Getting Ready for the High Holy Days

Rabbi David Booth
Rabbi David Booth

I just love this message from Rabbi David Booth of Kol Emeth in Palo Alto. Don’t make your introspection on the High Holy Days negative, find the joy.

It is Good to be Joyful
I feel the need to advocate for joy this week. We’re entering a time traditionally associated with introspection. Yet too often that introspection becomes an exercise in unproductive guilt rather than a more honest and potentially joyous assessment of who I am and who I have the potential to be.

When I teach converts, I have them write me three essays, one of which is an annotated list of their current observance. I always have to coach them to write what they are doing, because left to their own devices, they have become Jewish enough to focus only on what they are failing to do.

So exercise number one: I invite you to make a list of your mitzvoth. They could be Jewish-related observance like coming to shul or lighting candles on Friday night. They could be more humanly-related mitzvoth like volunteer work or thoughtfulness around issues of speech at work or at home. Now that you have this remarkable list, feel happy with yourself. You should feel good because you are making lots of meaning-filled choices, and that is always hard. If you want, examine which of these motivate you to do more and set some goals for the coming year.

When I do pre-marital counseling, I urge couples to work on a budget together as a communication tool. I urge them to name their values first, and plan their budget second. How we spend time and money are two of the most powerful ways in which we express ourselves in the world.

Exercise number two: write down three values that matter to you. Limit yourself to no more than four and no less than two. More, and most of us can’t honor so many values; less, and we are below our human capacity. Now, take a look at how you spend time and money. Does it match your values? In what ways do you feel good, and are there changes, places where you feel out of balance?

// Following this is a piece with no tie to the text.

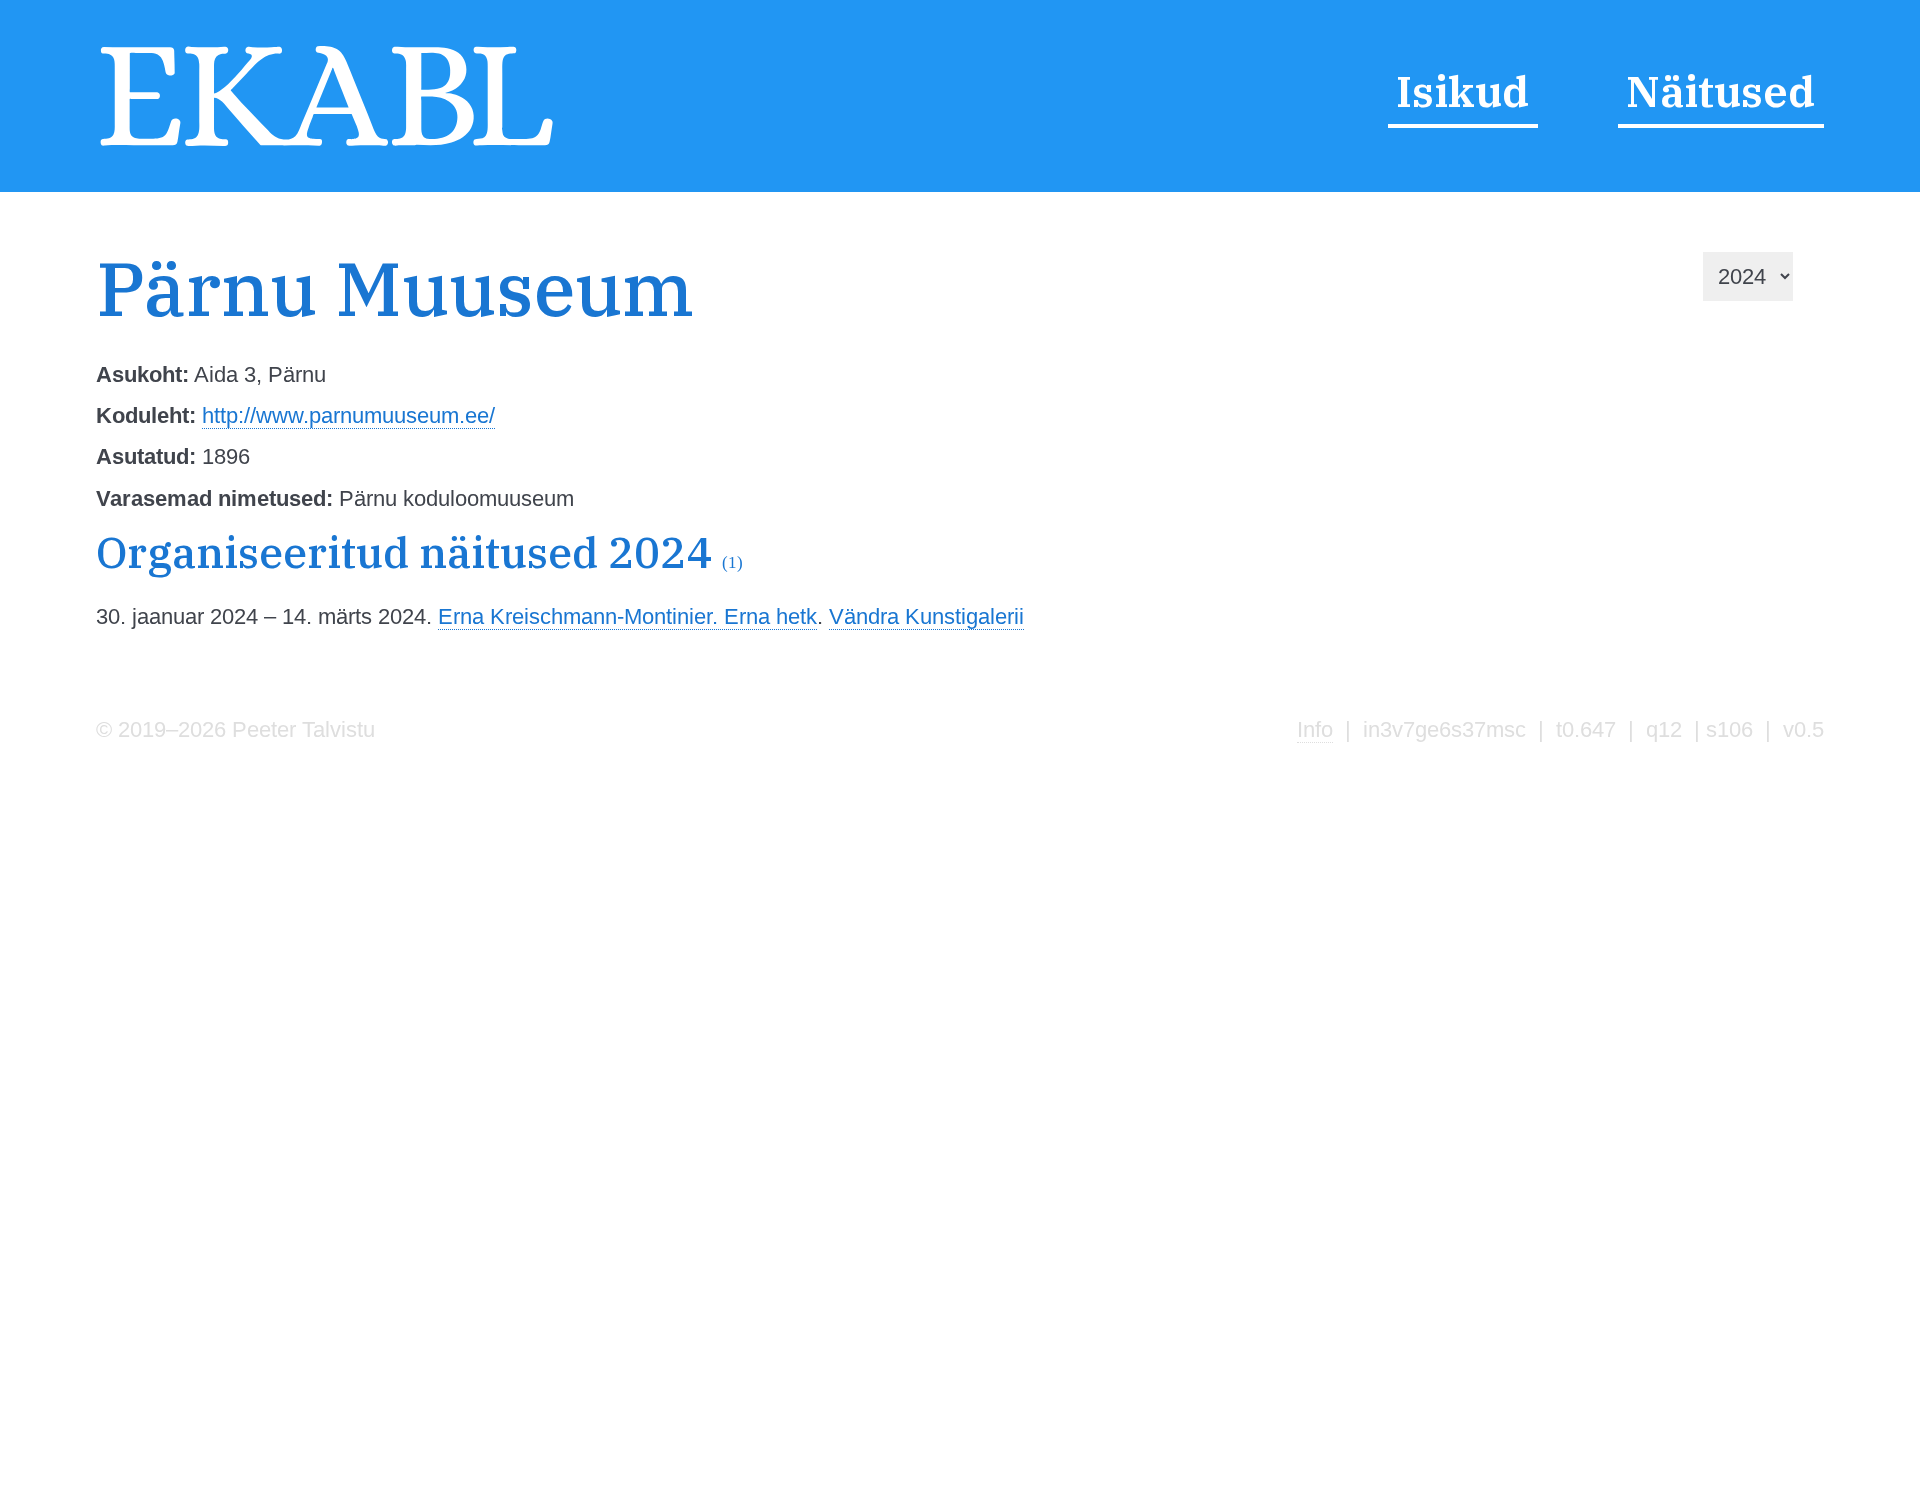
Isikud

As you conclude these two exercises, return to joy. The easy and unproductive path is to turn now towards guilt and to allow feelings of unworthiness to prevent any ability to value ourselves in this moment, let alone to find the strength to change. Remind yourself of joy, of valuing what you ARE doing and the values you DO hold. Joy can enable us to find strength and affect real inner change.

For me, and for many, the last step is a turn towards God. There is joy in knowing that I am charting a path towards God, towards a lure in the Universe that invites blessing and goodness. It is joyous to know I am not alone in finding my path. It is joyous to know that I am on a path towards a Being of love who can fill me with blessing.

May this season of introspection bring you joy and growth!!